The Locum Doctors Union, who are supported by the Healthcare Professionals Union, an association that represents nurses and allied health care workers, threatened legal action against NHSI after it instructed NHS Trusts across the UK to apply an HMRC Rule known as IR35 to all self-employed NHS healthcare workers.

This change to the contracts of locum doctors, nurses and allied healthcare workers would have potentially resulted in the loss of between 30% to 50% of their income, because they would have been treated as employees rather than as self-employed for tax purposes.

Even though locum healthcare workers would be taxed as employed workers under the purported IR35 rule, they are still not entitled to the same employment rights that all other NHS staff receive.

Zero hours contracts

The NHS relies on locum healthcare workers to plug gaps in GP surgeries and hospitals. Locums have no pension provision, annual leave, study leave, sick leave, maternity leave or death-in-service benefits or job security – effectively placing them on zero hours contracts that can be terminated with a week’s or day’s notice.

Most locum workers operate on short-term contracts, often travelling long distances to work where they are needed and spend time away from their families in temporary accommodation.

Legal action

The Locum Doctors Union and Healthcare Professionals Union threatened legal action by invoking the pre-action protocol for judicial review against NHSI earlier this month after the new rule was imposed on all agency workers without any consultation from April 6.

On Friday, NSHI responded by issuing updated guidance entitled “Working through intermediaries: IR35 Update”, which states that the new tax rule should be imposed on a case-by-case basis, depending on each individual locum’s circumstances, rather than on a blanket basis.

While the new guidance suggested that NHSI is climbing down from imposing IR35 on all agency workers, it at the same time stated that if the rule can be applied to one locum in a particular role then this “will help inform the likely application of the test to another worker in the same role.”

While the two locum unions welcomed the move by NHSI to change its guidance, it did not go far enough, according to Alex Peebles of Duncan Lewis Solicitors, who is representing them.

Alex Peebles said: “The Locum Doctors Union has been forced to initiate the pre-action protocol for a claim for judicial review because of the unlawful and detrimental stance that has been taken by NHS Improvement.

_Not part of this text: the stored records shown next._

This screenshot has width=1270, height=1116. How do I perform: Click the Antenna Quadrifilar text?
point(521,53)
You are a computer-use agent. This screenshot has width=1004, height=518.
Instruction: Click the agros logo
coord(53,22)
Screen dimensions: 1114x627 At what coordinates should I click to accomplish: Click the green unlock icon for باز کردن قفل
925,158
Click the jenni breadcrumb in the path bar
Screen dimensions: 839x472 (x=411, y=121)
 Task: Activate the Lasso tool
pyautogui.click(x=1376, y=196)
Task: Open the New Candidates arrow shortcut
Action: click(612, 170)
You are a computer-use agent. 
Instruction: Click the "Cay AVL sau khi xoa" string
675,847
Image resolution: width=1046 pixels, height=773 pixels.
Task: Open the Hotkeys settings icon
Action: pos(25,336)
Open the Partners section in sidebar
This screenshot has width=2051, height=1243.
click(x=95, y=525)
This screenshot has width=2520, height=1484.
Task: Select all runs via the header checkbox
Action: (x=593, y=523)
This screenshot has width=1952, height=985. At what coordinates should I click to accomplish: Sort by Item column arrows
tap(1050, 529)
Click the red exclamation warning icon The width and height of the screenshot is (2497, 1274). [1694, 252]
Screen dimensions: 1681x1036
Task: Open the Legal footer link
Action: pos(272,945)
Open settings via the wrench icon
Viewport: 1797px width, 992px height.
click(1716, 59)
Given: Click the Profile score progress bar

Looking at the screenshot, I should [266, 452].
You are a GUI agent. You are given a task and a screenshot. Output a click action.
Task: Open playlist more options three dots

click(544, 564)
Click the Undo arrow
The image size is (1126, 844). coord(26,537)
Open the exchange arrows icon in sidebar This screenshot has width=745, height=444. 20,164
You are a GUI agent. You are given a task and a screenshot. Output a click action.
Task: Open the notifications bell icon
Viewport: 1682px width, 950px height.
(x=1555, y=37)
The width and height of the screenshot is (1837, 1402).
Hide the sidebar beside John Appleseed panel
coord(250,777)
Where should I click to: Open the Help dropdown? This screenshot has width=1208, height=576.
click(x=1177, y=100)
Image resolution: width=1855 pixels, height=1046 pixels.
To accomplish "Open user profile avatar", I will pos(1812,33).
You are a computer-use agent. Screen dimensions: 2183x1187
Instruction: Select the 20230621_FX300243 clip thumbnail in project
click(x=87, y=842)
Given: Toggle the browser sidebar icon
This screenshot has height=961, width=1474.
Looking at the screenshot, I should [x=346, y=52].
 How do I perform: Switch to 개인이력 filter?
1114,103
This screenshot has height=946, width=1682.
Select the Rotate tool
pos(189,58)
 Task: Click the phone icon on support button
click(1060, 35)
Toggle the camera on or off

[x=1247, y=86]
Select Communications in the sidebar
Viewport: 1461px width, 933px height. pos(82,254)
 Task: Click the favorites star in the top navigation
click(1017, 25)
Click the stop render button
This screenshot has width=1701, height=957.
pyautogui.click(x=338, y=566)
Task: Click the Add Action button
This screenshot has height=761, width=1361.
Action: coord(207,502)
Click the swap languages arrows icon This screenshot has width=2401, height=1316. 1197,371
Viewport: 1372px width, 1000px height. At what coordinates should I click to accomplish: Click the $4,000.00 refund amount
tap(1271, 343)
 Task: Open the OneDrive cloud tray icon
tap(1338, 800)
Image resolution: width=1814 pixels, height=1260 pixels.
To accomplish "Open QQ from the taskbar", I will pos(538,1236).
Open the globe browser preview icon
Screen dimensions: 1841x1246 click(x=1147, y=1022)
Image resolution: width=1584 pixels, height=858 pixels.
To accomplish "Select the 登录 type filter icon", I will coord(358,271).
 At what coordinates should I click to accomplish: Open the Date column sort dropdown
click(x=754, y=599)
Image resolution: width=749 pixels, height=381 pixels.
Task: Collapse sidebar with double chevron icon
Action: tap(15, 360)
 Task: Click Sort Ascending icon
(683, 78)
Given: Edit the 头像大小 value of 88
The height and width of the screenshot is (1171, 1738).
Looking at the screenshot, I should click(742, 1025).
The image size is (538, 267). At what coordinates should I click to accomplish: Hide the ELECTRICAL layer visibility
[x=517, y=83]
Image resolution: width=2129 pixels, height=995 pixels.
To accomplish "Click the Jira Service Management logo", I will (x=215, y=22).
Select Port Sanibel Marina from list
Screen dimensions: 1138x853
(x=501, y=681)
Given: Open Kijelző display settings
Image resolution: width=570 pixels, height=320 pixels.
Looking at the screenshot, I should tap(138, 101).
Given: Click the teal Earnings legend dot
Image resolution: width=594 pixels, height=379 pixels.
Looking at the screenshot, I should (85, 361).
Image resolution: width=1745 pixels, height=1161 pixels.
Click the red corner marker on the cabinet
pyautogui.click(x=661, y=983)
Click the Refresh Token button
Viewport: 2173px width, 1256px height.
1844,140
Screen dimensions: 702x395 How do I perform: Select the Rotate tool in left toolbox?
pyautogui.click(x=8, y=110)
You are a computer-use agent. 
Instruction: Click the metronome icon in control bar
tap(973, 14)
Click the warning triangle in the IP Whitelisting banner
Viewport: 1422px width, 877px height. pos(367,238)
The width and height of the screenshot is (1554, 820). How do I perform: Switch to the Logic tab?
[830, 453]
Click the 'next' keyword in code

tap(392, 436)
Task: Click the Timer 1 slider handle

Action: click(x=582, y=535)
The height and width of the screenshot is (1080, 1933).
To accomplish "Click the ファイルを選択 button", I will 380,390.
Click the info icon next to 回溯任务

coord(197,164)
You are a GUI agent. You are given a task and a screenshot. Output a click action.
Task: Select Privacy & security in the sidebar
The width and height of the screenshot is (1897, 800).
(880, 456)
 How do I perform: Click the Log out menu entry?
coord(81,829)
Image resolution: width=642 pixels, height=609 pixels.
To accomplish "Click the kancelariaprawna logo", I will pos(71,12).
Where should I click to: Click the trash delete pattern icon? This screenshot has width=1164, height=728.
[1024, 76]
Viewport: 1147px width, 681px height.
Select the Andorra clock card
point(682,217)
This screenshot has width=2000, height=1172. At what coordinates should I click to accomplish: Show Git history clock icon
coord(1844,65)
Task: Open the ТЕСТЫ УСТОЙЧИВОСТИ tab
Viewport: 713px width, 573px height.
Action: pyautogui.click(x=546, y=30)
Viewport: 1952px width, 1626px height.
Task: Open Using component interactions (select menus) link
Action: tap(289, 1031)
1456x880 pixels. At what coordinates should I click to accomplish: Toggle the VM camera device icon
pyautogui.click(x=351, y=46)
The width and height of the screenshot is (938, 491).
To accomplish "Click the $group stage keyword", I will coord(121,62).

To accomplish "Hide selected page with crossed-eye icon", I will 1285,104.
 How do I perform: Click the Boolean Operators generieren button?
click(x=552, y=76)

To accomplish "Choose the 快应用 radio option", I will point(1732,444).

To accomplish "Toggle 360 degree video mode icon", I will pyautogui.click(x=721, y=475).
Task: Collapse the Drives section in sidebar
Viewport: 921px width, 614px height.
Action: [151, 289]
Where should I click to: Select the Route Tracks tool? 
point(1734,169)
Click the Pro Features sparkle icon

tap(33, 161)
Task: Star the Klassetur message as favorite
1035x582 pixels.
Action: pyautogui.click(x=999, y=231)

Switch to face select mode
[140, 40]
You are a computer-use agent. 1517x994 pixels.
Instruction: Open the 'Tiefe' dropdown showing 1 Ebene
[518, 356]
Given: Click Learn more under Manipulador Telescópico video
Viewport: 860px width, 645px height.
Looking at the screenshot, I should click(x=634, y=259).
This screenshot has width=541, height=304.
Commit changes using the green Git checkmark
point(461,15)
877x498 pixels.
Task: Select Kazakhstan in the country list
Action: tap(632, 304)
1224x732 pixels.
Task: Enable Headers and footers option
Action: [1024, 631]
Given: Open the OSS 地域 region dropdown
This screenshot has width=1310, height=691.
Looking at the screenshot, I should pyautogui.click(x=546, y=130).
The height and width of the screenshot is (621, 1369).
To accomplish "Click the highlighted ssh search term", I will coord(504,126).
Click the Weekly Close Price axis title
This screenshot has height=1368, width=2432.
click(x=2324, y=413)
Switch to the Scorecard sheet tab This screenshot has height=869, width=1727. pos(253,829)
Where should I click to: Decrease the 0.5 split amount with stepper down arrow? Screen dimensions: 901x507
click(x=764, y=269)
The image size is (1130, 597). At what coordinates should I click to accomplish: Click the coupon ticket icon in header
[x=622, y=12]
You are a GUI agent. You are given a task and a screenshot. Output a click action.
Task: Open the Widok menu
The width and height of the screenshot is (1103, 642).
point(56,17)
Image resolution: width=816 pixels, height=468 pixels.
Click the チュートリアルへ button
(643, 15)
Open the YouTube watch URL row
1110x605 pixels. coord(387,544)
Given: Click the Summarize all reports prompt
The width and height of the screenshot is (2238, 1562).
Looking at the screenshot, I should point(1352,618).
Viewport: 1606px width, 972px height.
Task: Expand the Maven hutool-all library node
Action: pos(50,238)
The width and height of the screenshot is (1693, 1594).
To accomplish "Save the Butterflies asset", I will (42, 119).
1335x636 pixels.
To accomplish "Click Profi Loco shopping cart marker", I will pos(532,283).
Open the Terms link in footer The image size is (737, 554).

The LDU’s barrister, Michael Paulin, was instructed at the earliest stage in proceedings”.

“Locum staff, including locum doctors, nurses and allied Healthcare workers, are dedicated public servants. They often operate under personal service companies because doing so allows them to provide medical services up and down the country to the benefit of patients and the NHS.”

Mr. Peebles wrote to NHSI to ask for further clarity on its guidance before the deadline for filing a claim for judicial review, which is 26 May 2017.

NHS Improvement has today conceded to every substantive point made by the Locum Doctors Union. The new guidance specifically provides that NHS Providers may contract with locum doctors, nurses and allied Healthcare workers via personal service companies. NHSI have also clarified the importance of consulting with individual locum doctors, nurses and allied Healthcare workers, on a case-by-case basis, and of taking account of any representations they may wish to make.

Mr Stephen Mhiribidi and Dr Benedict Itsuokor, the two lead Claimant members of the Locum Doctors Union in the proposed judicial review claim, have stated:

“We are delighted that NHS Improvement has effectively conceded that their previous directive to NHS Providers was unlawful. Our members are dedicated public servants and we hope that, in light of our success in this case, we will be able to continue our service to the NHS without being further penalised in this difficult economic climate.

“We sincerely hope that NHS Providers will welcome this clarification, which means that it will be business as usual for the NHS. We wish to express our gratitude to our solicitor, Alex Peebles, and our barrister, Michael Paulin, both of whom have worked tirelessly to ensure that we obtained a just satisfaction to our claim”.